А памятник изображает его суровым титаном физической мысли. На изображении из Википедии 2005 года он покрыт многолетней копотью, и ещё нет шестого имени в левом верхнем углу, которое есть на заглавном фото поста:
Вместе с Больцманом похоронена его жена Генриетта, которая пережила мужа на 32 года (левый нижний угол: Henriette Boltzmann - geb. Edle von Aigentler, 1854–1938).
Их сын Артур Больцман, авиатор и метролог (справа в середине: Arthur Boltzmann - Dipl. Ing. Dr. Phil. Hofrat, 1881–1952).

Паула, жена Артура (верхний правый угол: Dr. Phil. Paula Boltzmann - geb. Chiari, 1891–1977).

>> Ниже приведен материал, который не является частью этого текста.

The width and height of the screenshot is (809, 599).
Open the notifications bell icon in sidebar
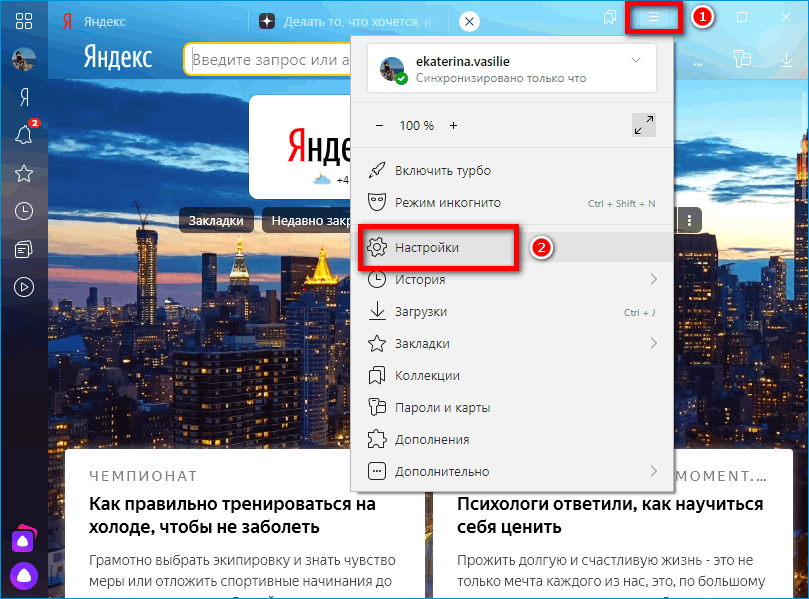pos(23,135)
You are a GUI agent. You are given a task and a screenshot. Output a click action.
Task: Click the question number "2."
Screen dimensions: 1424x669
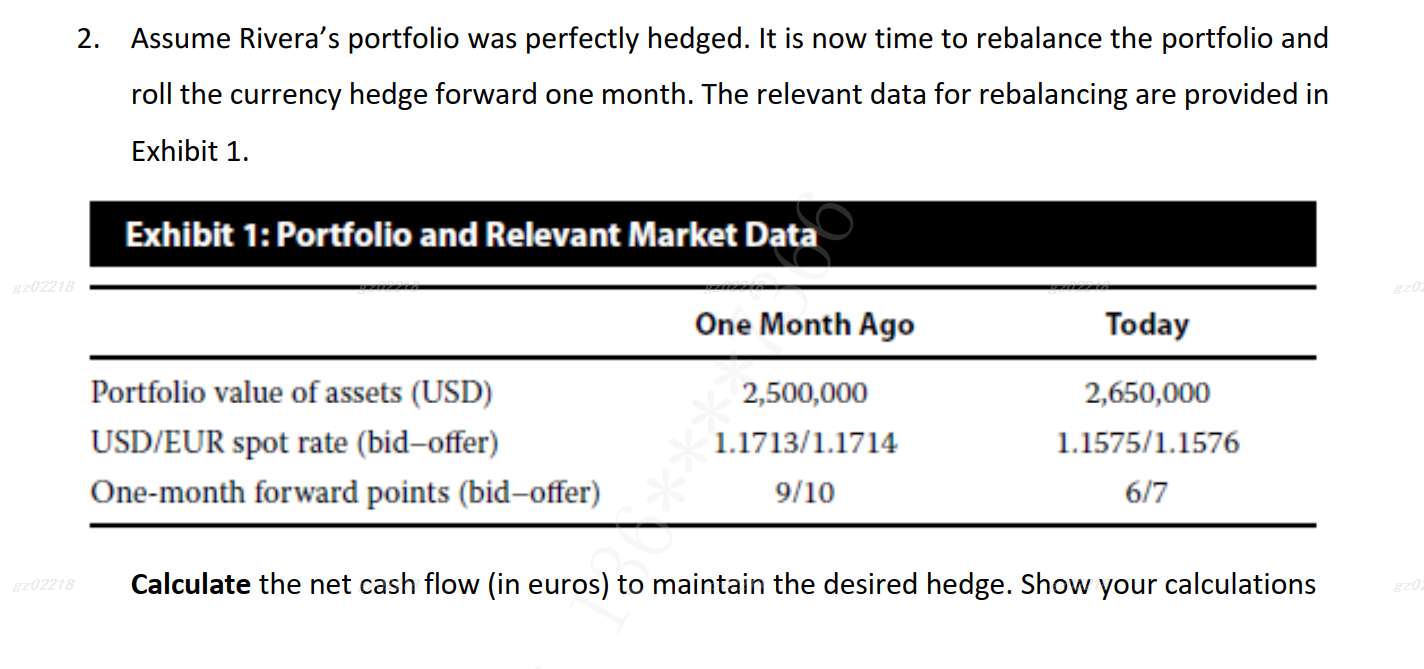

Людвиг, сын Артура и Паулы, внук и последний потомок Больцмана по мужской линии, погибший в 1943 году под Смоленском (нижний правый угол: Ludwig Boltzmann 1923–1943, Letzter Männlicher Nachkomme. Gefallen bei Smolensk).

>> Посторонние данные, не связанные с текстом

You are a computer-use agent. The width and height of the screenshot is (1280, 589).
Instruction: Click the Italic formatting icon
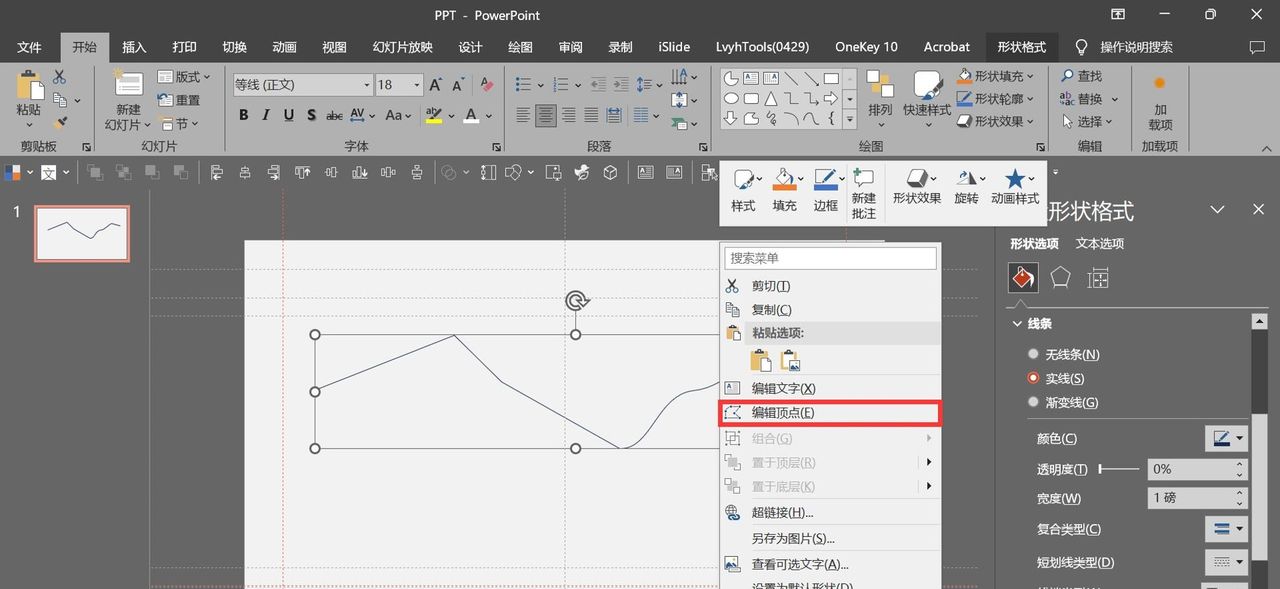(266, 115)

И, наконец, Ильзе, дочь Артура и Паулы, внучка Больцмана и хранитель его научного наследия (верхний левый угол: Ilse Fasol - geb. Boltzmann, 1927–2021).
***
Первоначально я хотел сделать общий пост с «научными» фотографиями из Вены и Праги – «По эйнштейно-шрёдингеровским местам». Начал с могилы Больцмана, собирался черкнуть пару фраз о формуле для энтропии, и, как часто со мной бывает, увлёкся. Захотелось самому глубже разобраться, что эта формула означает, рассказать о жизни и смерти Больцмана и о парадоксе больцмановского мозга, написать такой рассказ, чтобы читатель не пролистал фотку с ощущением «ещё один бородатый физик, ещё одна лохматая формула», а открыл для себя что-то новое.

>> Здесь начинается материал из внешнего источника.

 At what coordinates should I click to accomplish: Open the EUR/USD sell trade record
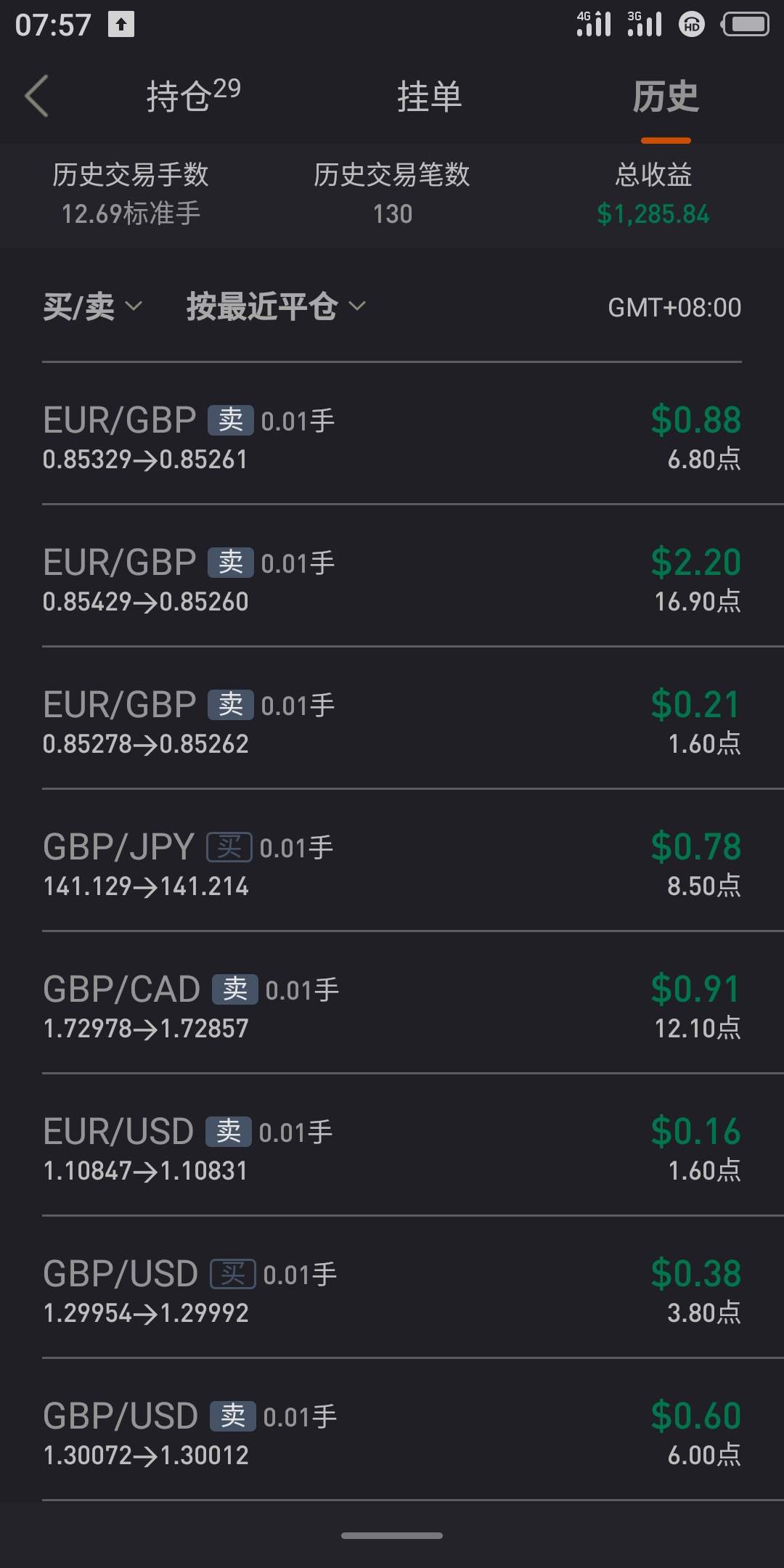point(392,1145)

Если бы я пил, то выпил бы в память любителя вина и хорошей еды Людвига Больцмана. Вместо этого закончу ещё одним философским анекдотом из его калифорнийского эссе:
«Один из моих попутчиков объяснил, что хозяйка наняла немецкого архитектора по имени Швайнфурт, который спроектировал это поместье, изучив все старые испанские здания в Мексике. Я заметил: “Должно быть, у него был очень хороший вкус”, на что мой попутчик ответил: “Да, и он умер из-за своего хорошего вкуса”. “Как это случилось?” – спросил я. Он ответил: “Калифорнийские вина показались ему столь вкусными, что он пил, пока не умер”. У этих калифорнийцев ужасное представление о своих, по общему признанию, очень крепких винах. В конце концов, всё не так уж и грустно. Когда-нибудь я тоже умру и перестану пить, а значит, тоже продолжу выпивать, пока не умру».